Kamal Mansour, 1929-2016

Dr. Kamal Mansour

Kamal Mansour

June 2016

Kamal Mansour, MBBCH, a beloved and renowned faculty cardiothoracic surgeon of the Emory Department of Surgery for 48 years, passed away on June 6, 2016. Dr. Mansour was affectionately known to thousands of Emory residents as "The Professor" because of his devotion to teaching and training and his unselfish regard for his students and patients.

"Dr. Mansour was a passionate, critical surgical educator who taught his residents to be fearless and uphold the highest standards of patient care when it came to dealing with complex surgical problems," says Edward Chen, MD, who trained with Dr. Mansour during his Emory cardiothoracic surgery residency and later became his colleague after joining our faculty. "His technical skills in the operating room were best described as both powerful and elegant. The only thing that exceeded his gracefulness as a surgeon was his gentle and humble nature as a human being. He will be sorely missed.'

Dr. Mansour was born in Cairo, Egypt. He graduated from Tewfik College in Cairo in 1947, and earned his master's degree from Ein Shams University Medical School in 1954. He completed surgical training at several institutions in Egypt and Jordan, before coming to the United States and finishing his training at Emory University Hospital in 1968. Charles Hatcher, MD, former chair of surgery and later director of the Woodruff Health Sciences Center, immediately invited him to join Emory’s then three-member section of cardiothoracic surgery.

With a manner of wit and intensity, Dr. Mansour reveled in performing surgeries and teaching and mentoring future generations of surgeons, all with the priority of treating and healing hundreds of patients over the years. He became widely known for perfecting a technique that replaces the esophagus with a section of bowel — a method that Emory is now known for internationally. In 2001, he was awarded the Shield of Medicine by the Medical Society of Egypt for being one of the ten most outstanding Egyptian doctors in the world. He was also the recipient of the prestigious Emory Medal for distinguished service and notable professional and academic achievement in 2008. In 2010, he was given the Inspiration Award of the Southern Thoracic Surgical Association, and was recognized the following year as one of Emory University’s History Makers during its 175th anniversary.

Dr. Mansour was a professor in Emory’s School of Medicine from 1968 until he retired in 2004, but remained active in the Emory community until his passing. Throughout his career, Dr. Mansour frequently traveled back to Egypt to teach and work.

In 2010, Dr. Mansour made a substantial gift to Emory that established the Kamal A. Mansour Professorship of Thoracic Surgery.

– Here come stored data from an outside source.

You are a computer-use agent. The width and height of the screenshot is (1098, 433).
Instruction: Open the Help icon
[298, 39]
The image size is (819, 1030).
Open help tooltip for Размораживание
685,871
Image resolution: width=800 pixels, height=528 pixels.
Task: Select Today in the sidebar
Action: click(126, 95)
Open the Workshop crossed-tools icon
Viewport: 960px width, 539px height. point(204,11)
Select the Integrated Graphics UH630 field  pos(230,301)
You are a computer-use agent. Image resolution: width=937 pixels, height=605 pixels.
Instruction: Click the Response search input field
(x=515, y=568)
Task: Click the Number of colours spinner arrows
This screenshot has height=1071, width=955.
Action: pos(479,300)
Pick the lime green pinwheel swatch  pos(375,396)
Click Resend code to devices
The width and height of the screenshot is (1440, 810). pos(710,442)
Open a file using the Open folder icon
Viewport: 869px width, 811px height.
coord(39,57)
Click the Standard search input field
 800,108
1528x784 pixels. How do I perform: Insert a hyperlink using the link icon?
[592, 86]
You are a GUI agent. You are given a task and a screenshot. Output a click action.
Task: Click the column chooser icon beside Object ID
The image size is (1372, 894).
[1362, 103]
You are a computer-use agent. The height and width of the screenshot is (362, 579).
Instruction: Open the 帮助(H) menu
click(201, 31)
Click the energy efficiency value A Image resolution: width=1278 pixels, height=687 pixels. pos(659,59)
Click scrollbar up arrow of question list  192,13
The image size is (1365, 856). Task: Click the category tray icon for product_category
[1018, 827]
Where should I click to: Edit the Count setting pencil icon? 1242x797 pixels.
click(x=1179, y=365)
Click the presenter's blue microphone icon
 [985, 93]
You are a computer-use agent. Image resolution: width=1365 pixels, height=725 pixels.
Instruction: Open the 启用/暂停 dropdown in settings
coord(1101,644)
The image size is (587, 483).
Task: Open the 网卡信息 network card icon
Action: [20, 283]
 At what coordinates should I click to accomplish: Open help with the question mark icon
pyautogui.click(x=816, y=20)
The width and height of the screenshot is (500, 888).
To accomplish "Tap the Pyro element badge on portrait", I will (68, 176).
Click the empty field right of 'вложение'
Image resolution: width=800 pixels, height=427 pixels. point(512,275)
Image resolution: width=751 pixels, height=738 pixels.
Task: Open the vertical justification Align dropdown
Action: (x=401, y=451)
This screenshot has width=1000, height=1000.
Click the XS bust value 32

When he made the gift, he said: "I am deeply indebted to Emory for my many years of association here, including the freedom to practice surgery, teach residents, and help establish the section of general thoracic surgery, in addition to training residents and assisting physicians in Egypt. I wanted to express my gratitude to Emory, and I am proud to have my name associated with the general thoracic surgery section. I hope this professorship will encourage young surgeons who are interested in working in this field."

In a fitting remembrance of the grace and humanity that Dr. Manosur projected, cardiothoracic surgeon Omar Lattouf, MD, PhD, who also trained at Emory and joined Emory Surgery in 2000, recalls, "I first met Kamal when I was a third year medical student in 1978. Every single time we met again after that, he would say the Egyptian words of greeting, 'Izayak Ya Habibi,' which translates as 'How are you, my beloved friend.' That was Kamal. I will always remember his smile and those words." 

Dr. Mansour is survived by his wife Sylvia Cleopatra; daughter Sylvia and her husband Samy Naguib; grandson Nicolas and wife Erin Bailey Naguib of N.Y.; sister Widad Monsour in Egypt; sister-in-law Nadia Mansour, nephew Andrew and wife Kim Mansour of Nashville, TN; nephew Talaat and wife Magy Tadros, daughters Mary Grace and Sarah; and nephew Maher and wife Dalal Mansour, son Sherif and wife Karla Mansour of Akron, OH. He was one of eight children, and had many beloved nieces and nephews in Egypt, Australia, and Sweden.